UN USO IMPROPRIO DI INTERNET E’ PIU’ INFETTO CHE UN VIRUS

QUANDO LA COMUNICAZIONE VIAGGIA SU UN UNICO BINARIO, RISCHIA DI FARE DANNI SERI,NEL SENSO CHE INAVVEDUTAMENTE CIASCUNO, A PRESCINDERE DALL’UTILIZZO PRETTAMENTE PROFESSIONALE, INNESCA UN MECCANISMO DI DIPENDENZA TALE DA NON POTERSENE PIU’ SOTTRARRE.
CIASCUNO CHIUSO NEL PROPRIO MONDO, DAL QUALE PRENDE LE DISTANZE PER INAFFIDABILITA’ SOCIALE,CONFLUISCE SU UN SISTEMA CHE PER QUANTO POSSA INTIMO APPARIRE, FAVORISCE TOTALE INDISCREZIONE.
ED E’ PROPRIA LA CONVINZIONE DI CHI BANDISCE UNA COMUNICAZIONE DIRETTA CHE, LA LIMITATEZZA DEL TEMPO NON NE CONSENTE ULTERIORE PERDITA.

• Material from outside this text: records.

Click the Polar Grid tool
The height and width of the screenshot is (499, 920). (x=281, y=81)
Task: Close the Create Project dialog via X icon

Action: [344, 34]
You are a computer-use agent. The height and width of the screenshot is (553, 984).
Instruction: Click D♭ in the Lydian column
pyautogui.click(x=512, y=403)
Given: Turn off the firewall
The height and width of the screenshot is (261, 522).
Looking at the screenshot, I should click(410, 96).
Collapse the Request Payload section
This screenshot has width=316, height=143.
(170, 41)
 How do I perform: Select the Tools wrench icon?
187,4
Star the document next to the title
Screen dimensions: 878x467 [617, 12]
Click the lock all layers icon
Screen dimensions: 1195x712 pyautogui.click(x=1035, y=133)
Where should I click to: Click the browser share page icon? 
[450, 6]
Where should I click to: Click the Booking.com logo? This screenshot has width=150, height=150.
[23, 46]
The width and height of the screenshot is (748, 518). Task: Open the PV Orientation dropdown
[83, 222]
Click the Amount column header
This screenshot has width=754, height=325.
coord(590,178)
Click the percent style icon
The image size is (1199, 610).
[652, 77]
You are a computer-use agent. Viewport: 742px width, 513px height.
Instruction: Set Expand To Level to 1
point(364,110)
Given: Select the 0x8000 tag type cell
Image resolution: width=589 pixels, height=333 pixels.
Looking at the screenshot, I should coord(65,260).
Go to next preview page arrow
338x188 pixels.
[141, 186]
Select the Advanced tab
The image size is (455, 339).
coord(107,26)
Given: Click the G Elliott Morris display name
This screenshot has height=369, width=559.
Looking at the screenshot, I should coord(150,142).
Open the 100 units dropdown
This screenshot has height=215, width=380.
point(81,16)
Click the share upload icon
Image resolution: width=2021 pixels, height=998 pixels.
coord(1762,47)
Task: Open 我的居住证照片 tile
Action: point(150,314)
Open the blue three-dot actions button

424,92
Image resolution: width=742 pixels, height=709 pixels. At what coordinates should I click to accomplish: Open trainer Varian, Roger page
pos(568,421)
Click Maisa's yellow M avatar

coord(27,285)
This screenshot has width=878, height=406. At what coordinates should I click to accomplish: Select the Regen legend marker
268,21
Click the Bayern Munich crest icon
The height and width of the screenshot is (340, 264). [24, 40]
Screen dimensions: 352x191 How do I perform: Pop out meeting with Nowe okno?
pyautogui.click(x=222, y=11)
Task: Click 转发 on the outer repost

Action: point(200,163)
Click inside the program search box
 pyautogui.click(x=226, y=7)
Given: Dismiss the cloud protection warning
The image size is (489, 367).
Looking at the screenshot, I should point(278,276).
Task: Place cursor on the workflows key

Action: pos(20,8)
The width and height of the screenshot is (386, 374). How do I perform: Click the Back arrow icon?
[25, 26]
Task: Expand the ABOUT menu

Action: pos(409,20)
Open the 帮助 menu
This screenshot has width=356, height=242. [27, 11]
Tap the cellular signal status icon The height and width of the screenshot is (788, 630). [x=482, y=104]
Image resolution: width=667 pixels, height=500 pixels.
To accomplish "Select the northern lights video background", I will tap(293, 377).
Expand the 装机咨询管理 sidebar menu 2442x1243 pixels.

PENSO INVECE CHE LA CONTRADDIZIONE VIAGGIA SU ALTE SFERE, NEL SENSO CHE L’UOMO NATO PER COMUNICARE CON I PROPRI SIMILI, PREDILIGA SEMPRE PIU’ IL CANALE VIRTUALE A DISCAPITO DI UN RAPPORTO UMANO CHE LO IMPEGNI IN TERMINI DI EMOTIVE PROPULSIONI.
E’ IL CASO DI DIRE CHE “STAVAMO MEGLIO QUANDO STAVAMO PEGGIO” E LA TECNOLOGIA CHE SOPPERISCE LE ESIGENZE COMPORTAMENTALI NON PUO’ E NON DEVE FARE DI NOI, INVOLUCRI SENZA ANIMA.